Sure. There is some ... so again, there's some maybe disciplinary differences here, but within my discipline, we have a pretty relaxed definition of a normal menstrual cycle, in terms of finding 40, 45 days even to be acceptable for some women, just because in part ... we're not measuring just industrialized women who have adequate energy intake and not too much energy expenditure. We're looking at rural farmers and some of my colleagues are looking at pastoralists and foragers. What would you say is ... In your work, what are you considering more clinically normal and what are you considering irregular?

That's a fantastic question. I would say to you that there's absolutely no consensus either in the literature or in practice as to what constitutes a regular cycle and whether or not it should be based on a particular time span or a duration between one ovulation to the next or day one of one menstrual period to day one of another menstrual period. So, from our perspective, we tend to use the most widely clinically accepted criteria when we classify our participants, but certainly when we're collecting data, we're collecting the data without judgment, right? So we're looking at all sorts of menstrual cycles that vary in length, and so I would say anywhere between 21 and 36 days can be considered normative. I'm saying that in quotation marks. I really think there's something to be said about the predictable nature and whether or not menstrual cycles are falling within plus or minus five days of one another, because I feel if a woman has predictability, that that's a very high indicator of likelihood of ovulation.

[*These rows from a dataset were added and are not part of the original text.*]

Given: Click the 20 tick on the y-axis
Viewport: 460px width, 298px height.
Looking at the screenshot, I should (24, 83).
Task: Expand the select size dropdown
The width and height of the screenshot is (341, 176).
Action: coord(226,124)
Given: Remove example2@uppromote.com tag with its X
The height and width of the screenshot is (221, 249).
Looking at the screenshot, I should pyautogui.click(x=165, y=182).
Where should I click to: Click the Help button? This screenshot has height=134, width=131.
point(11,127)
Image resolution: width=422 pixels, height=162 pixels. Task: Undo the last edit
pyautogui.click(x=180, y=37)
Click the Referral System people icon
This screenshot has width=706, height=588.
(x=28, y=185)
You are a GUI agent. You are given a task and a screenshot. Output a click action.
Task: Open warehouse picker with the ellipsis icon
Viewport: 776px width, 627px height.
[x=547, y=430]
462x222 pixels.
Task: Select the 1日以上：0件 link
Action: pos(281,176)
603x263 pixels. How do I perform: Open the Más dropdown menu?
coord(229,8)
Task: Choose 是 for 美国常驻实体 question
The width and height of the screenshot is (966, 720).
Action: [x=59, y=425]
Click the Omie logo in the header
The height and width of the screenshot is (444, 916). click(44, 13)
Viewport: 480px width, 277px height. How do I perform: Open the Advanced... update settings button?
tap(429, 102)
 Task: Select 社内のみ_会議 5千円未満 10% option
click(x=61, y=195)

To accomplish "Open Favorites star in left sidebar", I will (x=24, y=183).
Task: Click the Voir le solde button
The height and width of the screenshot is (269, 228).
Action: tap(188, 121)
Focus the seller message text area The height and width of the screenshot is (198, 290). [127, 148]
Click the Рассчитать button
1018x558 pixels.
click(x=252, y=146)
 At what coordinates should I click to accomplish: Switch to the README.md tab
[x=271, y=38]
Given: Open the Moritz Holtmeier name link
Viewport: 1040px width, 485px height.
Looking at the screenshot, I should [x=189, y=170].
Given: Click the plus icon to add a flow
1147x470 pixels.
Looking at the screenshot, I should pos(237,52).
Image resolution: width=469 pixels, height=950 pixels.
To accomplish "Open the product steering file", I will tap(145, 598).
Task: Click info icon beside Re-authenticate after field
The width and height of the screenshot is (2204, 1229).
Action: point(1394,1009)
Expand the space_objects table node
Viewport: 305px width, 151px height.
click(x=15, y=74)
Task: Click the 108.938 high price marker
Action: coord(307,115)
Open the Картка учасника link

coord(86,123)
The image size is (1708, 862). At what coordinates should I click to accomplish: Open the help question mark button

Okay. So, certainly it sounds like that is a fairly squishy criteria, which is why, I imagine, so much of your work has focused on, well, we actually have to get in there and image the ovary so we can see what's going on with the morphology. So can you talk a little bit about what that diagnostic criteria is? So you talked a little bit about number of follicles. Is there anything else that you're looking for?

Sure. So, one of the papers that we published, I think addressed this question quite comprehensively. What we did was we assessed various aspects of ovarian morphology and so we looked at, yes, follicle number, because it tends to be the one that's most broadly used now. We looked at ovarian size as judged by several markers and by several techniques to gauge ovarian size. So, we used a metric of volume. We used a metric of area, and then using different equations to calculate those two metrics. We also looked at something that's referred to as echogenicity or the brightness of the ovary on ultrasound. That's thought to give a sense of tissue composition and whether or not echogenicity tells us anything about androgen production or the likelihood of high androgen production. We looked at the arrangement of follicles, whether or not the follicles were arranged in the periphery, much like a string of pearls, which is characteristic, or is thought to be characteristic of polycystic ovarian morphology. We gauged whether or not they were distributed throughout the ovary. We looked at some metrics related to the area of the stroma, which is the inner core of the ovary, and how that relates to the total size of the ovary. That's referred to as the stroma total area ratio.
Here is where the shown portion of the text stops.